Phospholipid transfer protein (PLTP) is a member of the lipid transfer/lipopolysaccharide binding protein gene family. Recently, the crystal structure of one of the members of the gene family, bactericidal permeability increasing protein, was solved, providing potential insights into the mechanisms of action of PLTP. These molecules contain intrinsic lipid binding sites and appear to act as carrier proteins that shuttle between lipoproteins to redistribute lipids. The phenotype of PLTP transgenic and gene knock out mice indicates that PLTP plays a major role in the metabolism of high-density lipoprotein (HDL) and apoB-containing lipoproteins and thereby influences the concentration, apolipoprotein content, and size of lipoprotein particles in plasma.
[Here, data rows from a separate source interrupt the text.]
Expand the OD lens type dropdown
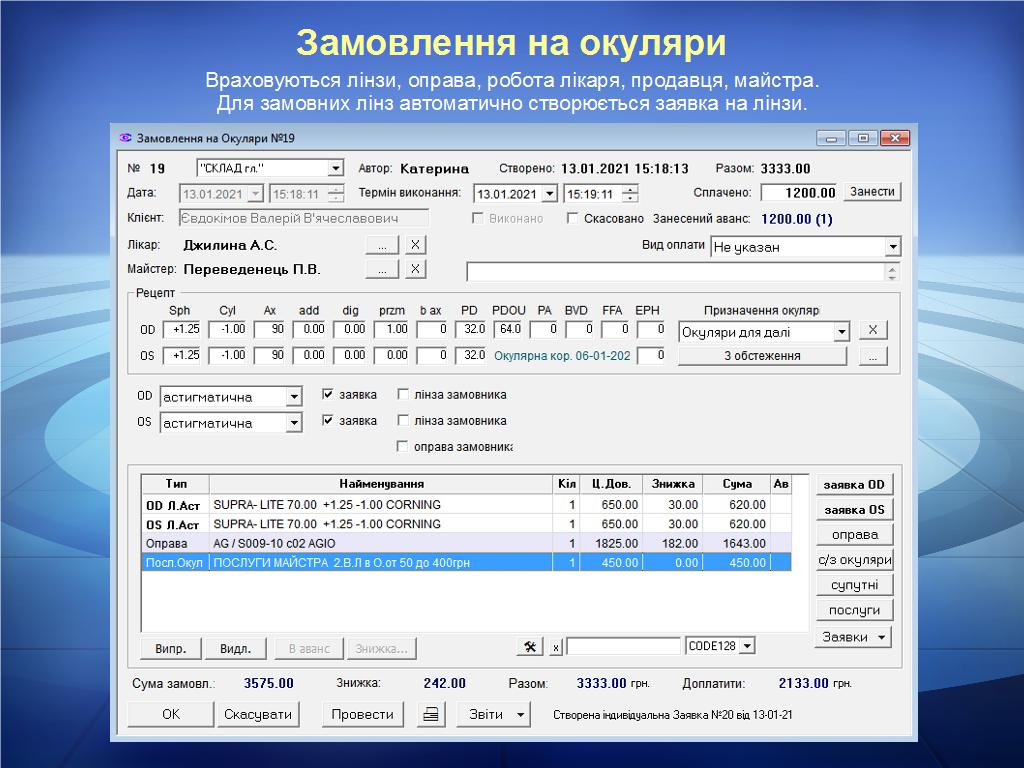The width and height of the screenshot is (1024, 768). pyautogui.click(x=293, y=398)
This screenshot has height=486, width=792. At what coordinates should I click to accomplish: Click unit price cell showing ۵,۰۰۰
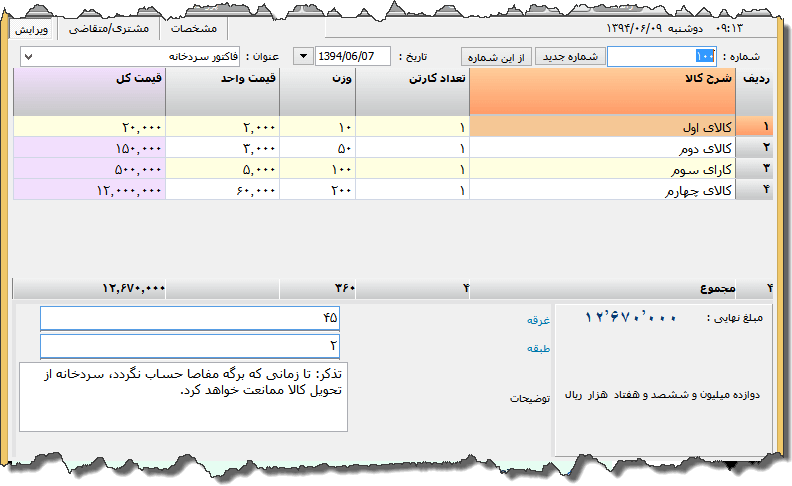click(x=222, y=169)
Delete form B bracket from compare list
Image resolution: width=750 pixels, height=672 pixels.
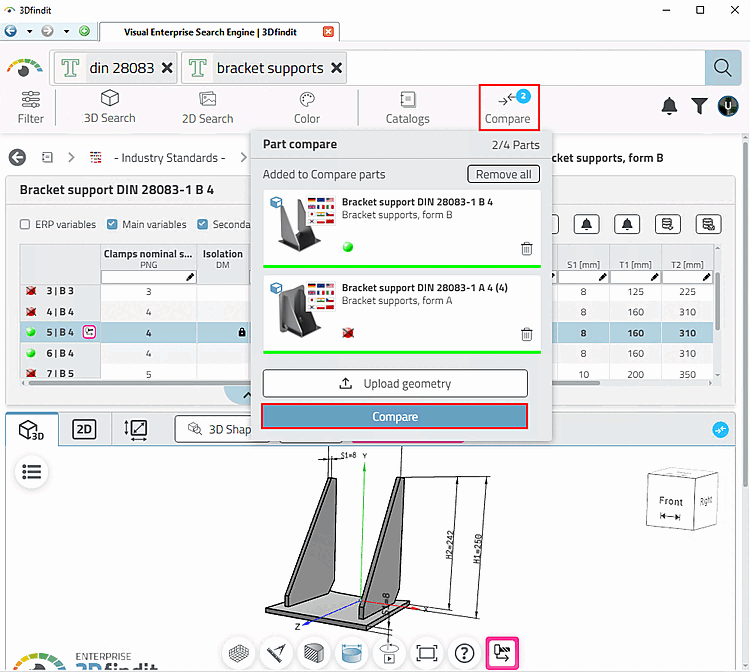pyautogui.click(x=527, y=249)
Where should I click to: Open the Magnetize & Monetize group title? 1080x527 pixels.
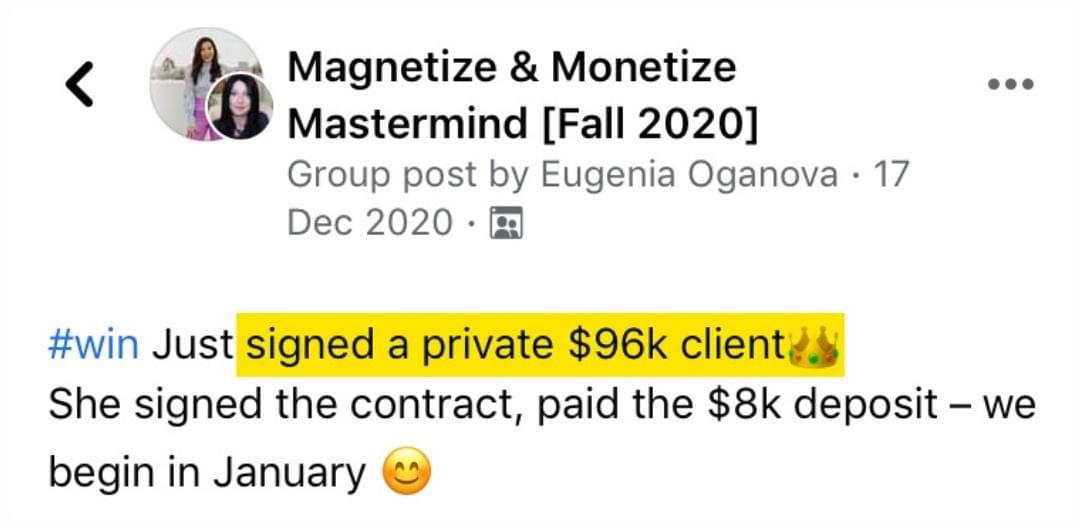coord(512,68)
Recent data indicate that PLTP deficiency in mice is associated with a decrease of atherosclerosis, despite decreased HDL levels. At lease two underlined mechanisms are involved in the reduction of atherosclerosis in PLTP deficient status, 1) reduction of apoB-containing lipoprotein production and levels; and 2) increase of anti-oxidation potential. Human studies indicated that PLTP activity positively correlated with aging, obesity, diabetes and coronary artery disease. A challenge for the future will be the inhibition of PLTP for therapeutic benefit.